# WHAT THE TASK ASKS
All entries must be extracted exactly, with nothing added or dropped.

# EXTRACTED MATERIAL
━━━━━━━━━━━━━━━━

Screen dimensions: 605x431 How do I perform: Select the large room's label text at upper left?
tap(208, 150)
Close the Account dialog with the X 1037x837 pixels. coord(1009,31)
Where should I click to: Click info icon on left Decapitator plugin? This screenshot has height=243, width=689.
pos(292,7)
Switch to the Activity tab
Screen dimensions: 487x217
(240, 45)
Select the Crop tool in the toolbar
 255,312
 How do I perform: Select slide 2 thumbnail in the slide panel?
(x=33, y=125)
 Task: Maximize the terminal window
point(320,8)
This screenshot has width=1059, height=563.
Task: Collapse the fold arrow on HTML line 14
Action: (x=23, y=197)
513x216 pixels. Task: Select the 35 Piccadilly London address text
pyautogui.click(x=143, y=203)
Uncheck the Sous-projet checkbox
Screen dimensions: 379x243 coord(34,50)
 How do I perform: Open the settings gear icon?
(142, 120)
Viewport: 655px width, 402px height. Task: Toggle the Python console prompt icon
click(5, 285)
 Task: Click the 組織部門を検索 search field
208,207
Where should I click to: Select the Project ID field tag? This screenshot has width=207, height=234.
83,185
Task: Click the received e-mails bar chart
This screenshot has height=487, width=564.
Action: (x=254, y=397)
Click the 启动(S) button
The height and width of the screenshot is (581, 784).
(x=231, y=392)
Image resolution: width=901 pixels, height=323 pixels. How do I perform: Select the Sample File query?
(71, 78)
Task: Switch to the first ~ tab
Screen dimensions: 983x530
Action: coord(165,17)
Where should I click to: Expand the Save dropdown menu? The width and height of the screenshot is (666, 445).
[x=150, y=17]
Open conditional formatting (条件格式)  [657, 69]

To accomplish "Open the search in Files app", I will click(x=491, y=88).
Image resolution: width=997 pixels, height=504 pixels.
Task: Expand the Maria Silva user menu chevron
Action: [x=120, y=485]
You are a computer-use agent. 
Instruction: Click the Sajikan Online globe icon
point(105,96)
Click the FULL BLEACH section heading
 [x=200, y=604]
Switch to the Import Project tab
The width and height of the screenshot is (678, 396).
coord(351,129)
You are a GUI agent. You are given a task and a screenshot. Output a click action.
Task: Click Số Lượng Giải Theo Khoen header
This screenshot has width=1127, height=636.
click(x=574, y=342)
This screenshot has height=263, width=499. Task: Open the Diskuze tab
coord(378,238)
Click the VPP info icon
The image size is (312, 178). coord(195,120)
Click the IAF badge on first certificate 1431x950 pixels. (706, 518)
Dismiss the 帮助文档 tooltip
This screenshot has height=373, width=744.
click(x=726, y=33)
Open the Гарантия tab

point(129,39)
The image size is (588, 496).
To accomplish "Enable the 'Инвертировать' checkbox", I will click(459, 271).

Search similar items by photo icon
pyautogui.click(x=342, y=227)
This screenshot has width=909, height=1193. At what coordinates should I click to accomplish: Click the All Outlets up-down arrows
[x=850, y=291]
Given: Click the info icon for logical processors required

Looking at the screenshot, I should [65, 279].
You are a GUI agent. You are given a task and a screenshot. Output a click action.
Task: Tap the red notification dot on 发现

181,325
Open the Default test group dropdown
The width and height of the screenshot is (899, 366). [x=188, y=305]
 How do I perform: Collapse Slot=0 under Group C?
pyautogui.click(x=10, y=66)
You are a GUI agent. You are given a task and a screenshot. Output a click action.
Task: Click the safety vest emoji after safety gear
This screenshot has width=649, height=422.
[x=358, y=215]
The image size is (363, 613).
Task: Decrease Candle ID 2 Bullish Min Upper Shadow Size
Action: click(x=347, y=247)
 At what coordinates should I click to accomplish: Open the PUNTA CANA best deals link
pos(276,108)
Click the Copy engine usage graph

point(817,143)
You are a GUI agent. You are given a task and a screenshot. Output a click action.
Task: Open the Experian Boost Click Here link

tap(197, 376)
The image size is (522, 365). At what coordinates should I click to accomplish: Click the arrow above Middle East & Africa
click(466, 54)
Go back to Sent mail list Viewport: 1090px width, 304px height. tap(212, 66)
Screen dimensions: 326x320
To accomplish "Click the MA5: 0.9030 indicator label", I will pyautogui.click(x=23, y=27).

━━━━━━━━━━━━━━━━

# EXERCISE SOLUTION
Screen dimensions: 605x431 How do I perform: Select the large room's label text at upper left?
tap(208, 150)
Close the Account dialog with the X 1037x837 pixels. coord(1009,31)
Where should I click to: Click info icon on left Decapitator plugin? This screenshot has height=243, width=689.
pos(292,7)
Switch to the Activity tab
Screen dimensions: 487x217
(240, 45)
Select the Crop tool in the toolbar
 255,312
 How do I perform: Select slide 2 thumbnail in the slide panel?
(x=33, y=125)
 Task: Maximize the terminal window
point(320,8)
This screenshot has width=1059, height=563.
Task: Collapse the fold arrow on HTML line 14
Action: (x=23, y=197)
513x216 pixels. Task: Select the 35 Piccadilly London address text
pyautogui.click(x=143, y=203)
Uncheck the Sous-projet checkbox
Screen dimensions: 379x243 coord(34,50)
 How do I perform: Open the settings gear icon?
(142, 120)
Viewport: 655px width, 402px height. Task: Toggle the Python console prompt icon
click(5, 285)
 Task: Click the 組織部門を検索 search field
208,207
Where should I click to: Select the Project ID field tag? This screenshot has width=207, height=234.
83,185
Task: Click the received e-mails bar chart
This screenshot has height=487, width=564.
Action: (x=254, y=397)
Click the 启动(S) button
The height and width of the screenshot is (581, 784).
(x=231, y=392)
Image resolution: width=901 pixels, height=323 pixels. How do I perform: Select the Sample File query?
(71, 78)
Task: Switch to the first ~ tab
Screen dimensions: 983x530
Action: coord(165,17)
Where should I click to: Expand the Save dropdown menu? The width and height of the screenshot is (666, 445).
[x=150, y=17]
Open conditional formatting (条件格式)  [657, 69]

To accomplish "Open the search in Files app", I will click(x=491, y=88).
Image resolution: width=997 pixels, height=504 pixels.
Task: Expand the Maria Silva user menu chevron
Action: [x=120, y=485]
You are a computer-use agent. 
Instruction: Click the Sajikan Online globe icon
point(105,96)
Click the FULL BLEACH section heading
 [x=200, y=604]
Switch to the Import Project tab
The width and height of the screenshot is (678, 396).
coord(351,129)
You are a GUI agent. You are given a task and a screenshot. Output a click action.
Task: Click Số Lượng Giải Theo Khoen header
This screenshot has width=1127, height=636.
click(x=574, y=342)
This screenshot has height=263, width=499. Task: Open the Diskuze tab
coord(378,238)
Click the VPP info icon
The image size is (312, 178). coord(195,120)
Click the IAF badge on first certificate 1431x950 pixels. (706, 518)
Dismiss the 帮助文档 tooltip
This screenshot has height=373, width=744.
click(x=726, y=33)
Open the Гарантия tab

point(129,39)
The image size is (588, 496).
To accomplish "Enable the 'Инвертировать' checkbox", I will click(459, 271).

Search similar items by photo icon
pyautogui.click(x=342, y=227)
This screenshot has width=909, height=1193. At what coordinates should I click to accomplish: Click the All Outlets up-down arrows
[x=850, y=291]
Given: Click the info icon for logical processors required

Looking at the screenshot, I should [65, 279].
You are a GUI agent. You are given a task and a screenshot. Output a click action.
Task: Tap the red notification dot on 发现

181,325
Open the Default test group dropdown
The width and height of the screenshot is (899, 366). [x=188, y=305]
 How do I perform: Collapse Slot=0 under Group C?
pyautogui.click(x=10, y=66)
You are a GUI agent. You are given a task and a screenshot. Output a click action.
Task: Click the safety vest emoji after safety gear
This screenshot has width=649, height=422.
[x=358, y=215]
The image size is (363, 613).
Task: Decrease Candle ID 2 Bullish Min Upper Shadow Size
Action: click(x=347, y=247)
 At what coordinates should I click to accomplish: Open the PUNTA CANA best deals link
pos(276,108)
Click the Copy engine usage graph

point(817,143)
You are a GUI agent. You are given a task and a screenshot. Output a click action.
Task: Open the Experian Boost Click Here link

tap(197, 376)
The image size is (522, 365). At what coordinates should I click to accomplish: Click the arrow above Middle East & Africa
click(466, 54)
Go back to Sent mail list Viewport: 1090px width, 304px height. tap(212, 66)
Screen dimensions: 326x320
To accomplish "Click the MA5: 0.9030 indicator label", I will pyautogui.click(x=23, y=27).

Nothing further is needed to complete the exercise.